Und zum Geburtstag gab’s Kekse und Luftballons.
Und zum Geburtstag gab’s Kekse und Luftballons.

© Sven Darmer

Werner Meyer, ehemals Topmanager eines Stahlbauweltkonzerns, beschloss zu helfen.

Die Hilfe begann im Herbst 2014 mit einer Serie von Telefonaten. Irgendwann hatte er die richtige Behörde am Apparat, Dezernat 3 des Landkreises Oberhavel. Einer Mitarbeiterin erzählte Meyer sein Angebot. Er habe in seiner Villa eine Einliegerwohnung, 35 Quadratmeter, Küche, Bad, Fernseher, Waschmaschine, alles da. Eigentlich für die Kinder gedacht, wenn die mal kommen. Aber meist steht sie leer. „Ich würde gerne einen Flüchtling aufnehmen und ihn kostenlos bei mir wohnen lassen.“ Für Flüchtlinge sei es doch schrecklich, wenn sie beengt zusammen wohnen müssten. Dezentral wäre doch viel besser. Und deshalb: Könne das Amt jemanden vermitteln?

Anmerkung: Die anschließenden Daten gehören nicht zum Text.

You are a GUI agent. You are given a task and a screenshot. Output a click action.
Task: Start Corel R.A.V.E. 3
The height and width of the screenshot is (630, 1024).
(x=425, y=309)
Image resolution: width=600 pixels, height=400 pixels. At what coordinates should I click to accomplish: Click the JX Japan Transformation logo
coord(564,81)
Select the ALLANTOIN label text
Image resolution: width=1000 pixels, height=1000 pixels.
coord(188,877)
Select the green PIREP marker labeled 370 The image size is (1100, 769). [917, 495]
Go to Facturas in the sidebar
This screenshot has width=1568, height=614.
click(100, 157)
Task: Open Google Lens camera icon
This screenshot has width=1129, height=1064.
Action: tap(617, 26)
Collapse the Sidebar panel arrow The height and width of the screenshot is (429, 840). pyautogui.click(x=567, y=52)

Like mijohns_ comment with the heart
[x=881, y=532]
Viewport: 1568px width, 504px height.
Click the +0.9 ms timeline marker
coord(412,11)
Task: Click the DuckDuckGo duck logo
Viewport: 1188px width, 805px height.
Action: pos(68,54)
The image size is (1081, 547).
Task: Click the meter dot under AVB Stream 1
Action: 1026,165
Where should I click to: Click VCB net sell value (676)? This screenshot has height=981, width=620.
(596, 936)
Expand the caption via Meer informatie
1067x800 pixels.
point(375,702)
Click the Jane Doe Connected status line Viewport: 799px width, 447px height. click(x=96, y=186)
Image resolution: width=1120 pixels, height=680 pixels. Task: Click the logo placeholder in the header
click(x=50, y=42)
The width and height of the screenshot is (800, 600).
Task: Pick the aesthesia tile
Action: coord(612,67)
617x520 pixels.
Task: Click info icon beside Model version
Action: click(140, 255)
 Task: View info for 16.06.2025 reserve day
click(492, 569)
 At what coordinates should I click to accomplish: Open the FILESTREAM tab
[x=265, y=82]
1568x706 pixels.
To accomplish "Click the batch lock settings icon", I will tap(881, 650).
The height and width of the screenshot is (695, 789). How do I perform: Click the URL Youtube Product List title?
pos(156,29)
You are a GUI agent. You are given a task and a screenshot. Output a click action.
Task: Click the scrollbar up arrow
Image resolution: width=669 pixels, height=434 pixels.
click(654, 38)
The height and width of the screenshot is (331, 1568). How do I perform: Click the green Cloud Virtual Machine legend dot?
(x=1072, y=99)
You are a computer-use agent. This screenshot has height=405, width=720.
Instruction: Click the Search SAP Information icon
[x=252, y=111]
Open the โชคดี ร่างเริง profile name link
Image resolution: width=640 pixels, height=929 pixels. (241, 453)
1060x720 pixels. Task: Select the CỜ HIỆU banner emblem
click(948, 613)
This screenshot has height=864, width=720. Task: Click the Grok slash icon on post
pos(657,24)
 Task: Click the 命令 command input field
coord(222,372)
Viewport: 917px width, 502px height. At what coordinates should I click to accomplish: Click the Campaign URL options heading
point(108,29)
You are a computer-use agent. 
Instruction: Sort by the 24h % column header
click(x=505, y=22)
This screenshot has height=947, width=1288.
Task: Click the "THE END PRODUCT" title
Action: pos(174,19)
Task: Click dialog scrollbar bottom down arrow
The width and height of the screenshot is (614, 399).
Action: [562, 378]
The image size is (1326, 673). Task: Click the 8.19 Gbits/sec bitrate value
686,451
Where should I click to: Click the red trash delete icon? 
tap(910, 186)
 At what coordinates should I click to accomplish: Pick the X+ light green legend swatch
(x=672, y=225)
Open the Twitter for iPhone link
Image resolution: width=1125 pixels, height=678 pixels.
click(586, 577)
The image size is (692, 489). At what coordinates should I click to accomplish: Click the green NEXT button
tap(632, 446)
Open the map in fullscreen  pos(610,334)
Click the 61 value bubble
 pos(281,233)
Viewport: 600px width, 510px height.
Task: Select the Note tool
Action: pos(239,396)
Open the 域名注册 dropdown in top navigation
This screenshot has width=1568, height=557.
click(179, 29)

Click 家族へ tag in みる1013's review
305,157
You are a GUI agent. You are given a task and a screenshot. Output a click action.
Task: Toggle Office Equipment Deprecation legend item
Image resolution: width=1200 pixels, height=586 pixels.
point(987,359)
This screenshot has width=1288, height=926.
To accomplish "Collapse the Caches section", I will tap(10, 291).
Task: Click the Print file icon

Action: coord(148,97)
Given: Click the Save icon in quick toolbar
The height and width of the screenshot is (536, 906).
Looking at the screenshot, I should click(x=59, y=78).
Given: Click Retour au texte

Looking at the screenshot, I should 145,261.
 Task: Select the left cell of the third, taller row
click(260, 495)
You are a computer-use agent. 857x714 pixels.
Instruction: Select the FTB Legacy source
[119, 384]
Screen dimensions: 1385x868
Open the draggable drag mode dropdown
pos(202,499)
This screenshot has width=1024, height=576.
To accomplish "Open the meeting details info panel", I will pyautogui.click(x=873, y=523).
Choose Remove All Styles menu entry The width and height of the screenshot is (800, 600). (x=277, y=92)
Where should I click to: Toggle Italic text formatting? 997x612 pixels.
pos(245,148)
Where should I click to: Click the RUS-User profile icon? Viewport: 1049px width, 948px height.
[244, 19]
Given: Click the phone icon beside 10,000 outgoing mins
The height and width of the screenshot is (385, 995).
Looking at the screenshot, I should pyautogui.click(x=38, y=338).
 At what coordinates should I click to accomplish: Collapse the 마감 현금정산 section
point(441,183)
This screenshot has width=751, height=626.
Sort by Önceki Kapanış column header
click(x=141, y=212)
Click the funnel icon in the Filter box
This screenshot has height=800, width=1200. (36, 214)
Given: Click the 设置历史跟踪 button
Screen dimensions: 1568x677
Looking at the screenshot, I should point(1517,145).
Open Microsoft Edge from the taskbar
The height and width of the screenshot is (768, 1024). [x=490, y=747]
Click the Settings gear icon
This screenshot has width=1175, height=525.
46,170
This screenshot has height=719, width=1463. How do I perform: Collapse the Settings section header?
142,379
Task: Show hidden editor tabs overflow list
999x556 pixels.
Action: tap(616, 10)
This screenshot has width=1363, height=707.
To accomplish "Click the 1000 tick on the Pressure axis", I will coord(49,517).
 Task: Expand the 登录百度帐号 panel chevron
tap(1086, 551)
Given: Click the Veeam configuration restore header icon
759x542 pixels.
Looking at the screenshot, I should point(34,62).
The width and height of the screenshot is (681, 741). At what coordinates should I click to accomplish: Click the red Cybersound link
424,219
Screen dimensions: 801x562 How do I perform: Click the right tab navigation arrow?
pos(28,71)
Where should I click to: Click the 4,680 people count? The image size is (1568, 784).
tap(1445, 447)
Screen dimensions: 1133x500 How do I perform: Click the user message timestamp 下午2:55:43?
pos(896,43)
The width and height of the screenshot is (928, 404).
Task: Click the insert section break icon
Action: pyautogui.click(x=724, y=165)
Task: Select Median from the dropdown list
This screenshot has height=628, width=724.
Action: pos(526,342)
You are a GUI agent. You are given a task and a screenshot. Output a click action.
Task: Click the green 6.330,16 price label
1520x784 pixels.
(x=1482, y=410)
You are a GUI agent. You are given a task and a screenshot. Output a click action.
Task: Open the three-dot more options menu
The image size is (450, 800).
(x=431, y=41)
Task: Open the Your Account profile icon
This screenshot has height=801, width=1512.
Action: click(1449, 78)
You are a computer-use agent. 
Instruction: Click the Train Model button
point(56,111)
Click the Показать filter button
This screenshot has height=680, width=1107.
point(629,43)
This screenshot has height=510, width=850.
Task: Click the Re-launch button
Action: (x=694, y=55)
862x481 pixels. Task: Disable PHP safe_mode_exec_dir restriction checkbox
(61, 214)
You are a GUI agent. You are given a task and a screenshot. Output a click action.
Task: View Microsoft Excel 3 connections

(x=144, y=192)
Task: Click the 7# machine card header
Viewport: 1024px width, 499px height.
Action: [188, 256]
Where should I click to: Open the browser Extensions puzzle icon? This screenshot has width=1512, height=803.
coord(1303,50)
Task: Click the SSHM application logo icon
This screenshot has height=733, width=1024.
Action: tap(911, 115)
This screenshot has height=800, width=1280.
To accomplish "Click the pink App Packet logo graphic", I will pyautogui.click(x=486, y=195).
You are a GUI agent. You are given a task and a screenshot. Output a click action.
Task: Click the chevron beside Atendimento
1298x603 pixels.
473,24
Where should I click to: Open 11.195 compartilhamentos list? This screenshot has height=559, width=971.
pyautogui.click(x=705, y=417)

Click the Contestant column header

Vielleicht könnte er ein Vorbild sein

Kostenlos? Heikles Thema. Der Flüchtlingsrat Berlin rät in der Regel zu einem gewöhnlichen Mietvertrag mit regelmäßigen Zahlungen. Eine Schutzmaßnahme. Damit die Mieterrechte greifen und Flüchtlinge nicht das Gefühl permanenter Dankbarkeit erdulden müssen.

Auch die Mitarbeiterin in Dezernat 3 wollte von kostenlos nichts wissen. Na, wenn’s denn sein muss mit einem Mietvertrag, bitte, damit hatte Meyer keine Probleme. Also setzte er die Mietsumme ein: genau ein Euro. Ihm geht’s um Hilfe, nicht ums Geld.

Und ja, das sagt er auch, vielleicht diene er ja auch als eine Art Vorbild. Vielleicht ziehen Menschen, die diese Geschichte lesen, ja nach. Das wäre Meyers Wunsch. Menschen, die auch eine Wohnung zur Verfügung stellen können. Oder auf andere Weise helfen. Hilfe, die ist für ihn wichtig. Deshalb möchte er seinen echten Namen nicht veröffentlichen. Er heißt nicht Meyer, er möchte, dass der Einsatz selbst im Vordergrund steht.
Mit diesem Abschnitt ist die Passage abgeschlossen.